- **TASK PROMPT**: Render the lines of the listing below as a Markdown table with two columns, Row and Line, giving each line its row number and leaving out blank lines. Begin at the line that has "Collapse the right selection panel handle" and stop after the line that has "point(245,21)".

- **EXERCISE INPUTS**:
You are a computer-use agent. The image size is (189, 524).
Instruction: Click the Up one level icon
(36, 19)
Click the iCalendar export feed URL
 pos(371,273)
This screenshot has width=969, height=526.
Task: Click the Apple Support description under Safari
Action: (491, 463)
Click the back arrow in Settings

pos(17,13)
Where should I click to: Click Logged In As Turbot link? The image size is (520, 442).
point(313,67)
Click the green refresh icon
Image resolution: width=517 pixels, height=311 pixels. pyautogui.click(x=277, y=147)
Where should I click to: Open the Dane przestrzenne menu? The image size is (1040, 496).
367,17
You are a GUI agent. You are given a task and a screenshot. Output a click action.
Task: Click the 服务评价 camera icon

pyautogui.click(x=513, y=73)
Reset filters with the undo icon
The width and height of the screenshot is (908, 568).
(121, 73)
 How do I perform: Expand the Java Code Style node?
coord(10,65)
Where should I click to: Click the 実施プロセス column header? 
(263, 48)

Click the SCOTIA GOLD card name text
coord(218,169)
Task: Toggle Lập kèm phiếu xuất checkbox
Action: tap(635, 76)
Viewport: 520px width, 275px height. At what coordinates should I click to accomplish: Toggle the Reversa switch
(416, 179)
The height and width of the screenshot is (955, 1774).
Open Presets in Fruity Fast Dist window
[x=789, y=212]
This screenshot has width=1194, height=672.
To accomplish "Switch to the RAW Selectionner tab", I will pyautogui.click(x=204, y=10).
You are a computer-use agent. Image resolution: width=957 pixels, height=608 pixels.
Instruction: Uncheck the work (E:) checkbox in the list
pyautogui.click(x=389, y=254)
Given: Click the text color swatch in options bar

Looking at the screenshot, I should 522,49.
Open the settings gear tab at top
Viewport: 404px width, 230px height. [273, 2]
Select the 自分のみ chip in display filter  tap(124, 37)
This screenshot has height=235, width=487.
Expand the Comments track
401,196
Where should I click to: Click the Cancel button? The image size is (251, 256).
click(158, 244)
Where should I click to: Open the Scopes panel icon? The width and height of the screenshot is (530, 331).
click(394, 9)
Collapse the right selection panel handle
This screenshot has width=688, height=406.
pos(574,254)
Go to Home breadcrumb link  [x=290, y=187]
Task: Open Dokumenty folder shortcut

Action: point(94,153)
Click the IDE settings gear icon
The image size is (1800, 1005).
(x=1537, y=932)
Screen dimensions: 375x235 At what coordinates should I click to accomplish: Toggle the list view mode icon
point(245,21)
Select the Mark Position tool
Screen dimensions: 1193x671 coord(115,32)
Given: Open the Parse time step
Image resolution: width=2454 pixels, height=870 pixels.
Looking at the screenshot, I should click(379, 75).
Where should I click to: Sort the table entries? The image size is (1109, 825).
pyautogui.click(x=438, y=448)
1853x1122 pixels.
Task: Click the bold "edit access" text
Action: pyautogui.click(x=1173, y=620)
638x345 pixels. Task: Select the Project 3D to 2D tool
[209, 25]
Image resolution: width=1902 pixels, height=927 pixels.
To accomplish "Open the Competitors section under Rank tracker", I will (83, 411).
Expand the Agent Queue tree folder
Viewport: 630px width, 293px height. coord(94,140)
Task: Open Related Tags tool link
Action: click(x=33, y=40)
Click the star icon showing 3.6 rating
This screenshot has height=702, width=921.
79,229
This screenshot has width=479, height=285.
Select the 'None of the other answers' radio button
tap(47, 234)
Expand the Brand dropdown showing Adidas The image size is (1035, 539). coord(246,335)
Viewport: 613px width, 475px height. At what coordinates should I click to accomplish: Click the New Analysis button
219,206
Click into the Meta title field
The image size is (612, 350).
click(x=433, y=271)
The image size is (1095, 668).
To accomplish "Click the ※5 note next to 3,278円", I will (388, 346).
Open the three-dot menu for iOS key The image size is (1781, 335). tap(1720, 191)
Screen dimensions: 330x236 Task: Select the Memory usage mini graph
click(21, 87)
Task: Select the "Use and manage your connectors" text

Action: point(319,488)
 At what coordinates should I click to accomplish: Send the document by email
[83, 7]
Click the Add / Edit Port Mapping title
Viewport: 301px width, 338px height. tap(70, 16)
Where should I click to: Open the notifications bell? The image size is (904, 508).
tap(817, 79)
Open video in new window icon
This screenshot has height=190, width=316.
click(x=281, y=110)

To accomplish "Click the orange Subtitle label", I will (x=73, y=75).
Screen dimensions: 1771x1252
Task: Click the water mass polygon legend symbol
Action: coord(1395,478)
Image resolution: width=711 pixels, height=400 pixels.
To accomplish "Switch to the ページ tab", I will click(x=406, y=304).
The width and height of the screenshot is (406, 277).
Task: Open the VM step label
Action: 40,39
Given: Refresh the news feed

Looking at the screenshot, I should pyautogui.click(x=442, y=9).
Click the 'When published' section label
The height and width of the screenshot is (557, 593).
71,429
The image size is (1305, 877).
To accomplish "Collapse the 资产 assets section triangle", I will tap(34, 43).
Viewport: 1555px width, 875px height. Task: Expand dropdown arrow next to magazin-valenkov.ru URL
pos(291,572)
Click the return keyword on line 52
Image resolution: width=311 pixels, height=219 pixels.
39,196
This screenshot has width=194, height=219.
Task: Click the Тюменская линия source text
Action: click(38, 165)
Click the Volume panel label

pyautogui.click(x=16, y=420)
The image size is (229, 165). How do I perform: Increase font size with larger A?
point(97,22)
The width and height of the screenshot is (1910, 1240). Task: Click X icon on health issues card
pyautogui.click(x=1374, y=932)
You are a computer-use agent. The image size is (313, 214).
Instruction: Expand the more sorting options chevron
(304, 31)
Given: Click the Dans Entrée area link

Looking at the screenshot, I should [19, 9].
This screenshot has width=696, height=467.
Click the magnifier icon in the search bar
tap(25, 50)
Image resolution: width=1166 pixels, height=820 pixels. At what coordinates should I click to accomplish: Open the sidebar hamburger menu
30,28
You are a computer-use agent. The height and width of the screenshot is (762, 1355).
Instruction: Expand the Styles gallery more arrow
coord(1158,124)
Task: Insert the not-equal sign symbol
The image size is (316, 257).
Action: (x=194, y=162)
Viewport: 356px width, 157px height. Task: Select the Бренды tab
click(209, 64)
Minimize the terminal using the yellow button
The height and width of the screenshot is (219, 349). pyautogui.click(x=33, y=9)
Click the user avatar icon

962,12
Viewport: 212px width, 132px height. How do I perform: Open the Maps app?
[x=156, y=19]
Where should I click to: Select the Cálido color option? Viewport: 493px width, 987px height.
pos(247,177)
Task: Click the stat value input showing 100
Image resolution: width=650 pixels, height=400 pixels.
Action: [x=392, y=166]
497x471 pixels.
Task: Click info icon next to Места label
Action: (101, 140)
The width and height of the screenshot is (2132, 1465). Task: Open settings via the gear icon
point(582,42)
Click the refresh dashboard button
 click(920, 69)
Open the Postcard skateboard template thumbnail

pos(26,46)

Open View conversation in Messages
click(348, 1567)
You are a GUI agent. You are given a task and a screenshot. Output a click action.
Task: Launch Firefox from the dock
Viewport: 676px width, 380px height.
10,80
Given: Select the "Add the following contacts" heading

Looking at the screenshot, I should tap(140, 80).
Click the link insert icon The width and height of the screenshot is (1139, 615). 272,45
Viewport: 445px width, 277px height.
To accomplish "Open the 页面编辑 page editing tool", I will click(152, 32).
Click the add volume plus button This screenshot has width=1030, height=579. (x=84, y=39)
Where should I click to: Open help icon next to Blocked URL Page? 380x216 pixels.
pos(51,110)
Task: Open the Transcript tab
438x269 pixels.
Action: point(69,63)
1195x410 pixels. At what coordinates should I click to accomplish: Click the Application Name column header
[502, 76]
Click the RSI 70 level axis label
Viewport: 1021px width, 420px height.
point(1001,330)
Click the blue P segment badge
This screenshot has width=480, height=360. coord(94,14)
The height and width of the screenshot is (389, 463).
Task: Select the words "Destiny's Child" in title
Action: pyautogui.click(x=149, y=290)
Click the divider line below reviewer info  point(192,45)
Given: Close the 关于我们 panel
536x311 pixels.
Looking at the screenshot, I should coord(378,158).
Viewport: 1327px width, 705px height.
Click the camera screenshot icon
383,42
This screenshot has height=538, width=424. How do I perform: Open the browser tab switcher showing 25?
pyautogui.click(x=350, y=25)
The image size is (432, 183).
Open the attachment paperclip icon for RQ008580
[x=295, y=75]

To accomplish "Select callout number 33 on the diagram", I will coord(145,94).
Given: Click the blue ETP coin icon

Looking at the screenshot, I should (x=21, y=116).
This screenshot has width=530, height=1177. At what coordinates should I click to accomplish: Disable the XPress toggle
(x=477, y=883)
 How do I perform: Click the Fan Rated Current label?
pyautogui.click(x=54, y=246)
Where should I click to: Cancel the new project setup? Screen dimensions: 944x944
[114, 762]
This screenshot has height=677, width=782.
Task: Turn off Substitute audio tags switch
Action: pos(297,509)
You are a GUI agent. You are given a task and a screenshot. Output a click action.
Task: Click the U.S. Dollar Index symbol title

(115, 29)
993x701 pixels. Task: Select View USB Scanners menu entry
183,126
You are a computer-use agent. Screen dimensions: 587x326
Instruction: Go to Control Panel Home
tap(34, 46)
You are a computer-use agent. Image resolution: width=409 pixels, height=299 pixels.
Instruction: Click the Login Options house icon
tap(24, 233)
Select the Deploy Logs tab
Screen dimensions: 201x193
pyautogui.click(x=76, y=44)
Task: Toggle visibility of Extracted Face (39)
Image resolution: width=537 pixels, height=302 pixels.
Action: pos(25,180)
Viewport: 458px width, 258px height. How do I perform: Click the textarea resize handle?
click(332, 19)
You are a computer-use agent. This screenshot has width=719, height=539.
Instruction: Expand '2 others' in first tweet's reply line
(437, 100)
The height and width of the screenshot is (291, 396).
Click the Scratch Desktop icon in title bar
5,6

- **REPLY**:
| Row | Line |
|---|---|
| 1 | Collapse the right selection panel handle |
| 2 | This screenshot has width=688, height=406. |
| 3 | pos(574,254) |
| 4 | Go to Home breadcrumb link  [x=290, y=187] |
| 5 | Task: Open Dokumenty folder shortcut |
| 6 | Action: point(94,153) |
| 7 | Click the IDE settings gear icon |
| 8 | The image size is (1800, 1005). |
| 9 | (x=1537, y=932) |
| 10 | Screen dimensions: 375x235 At what coordinates should I click to accomplish: Toggle the list view mode icon |
| 11 | point(245,21) |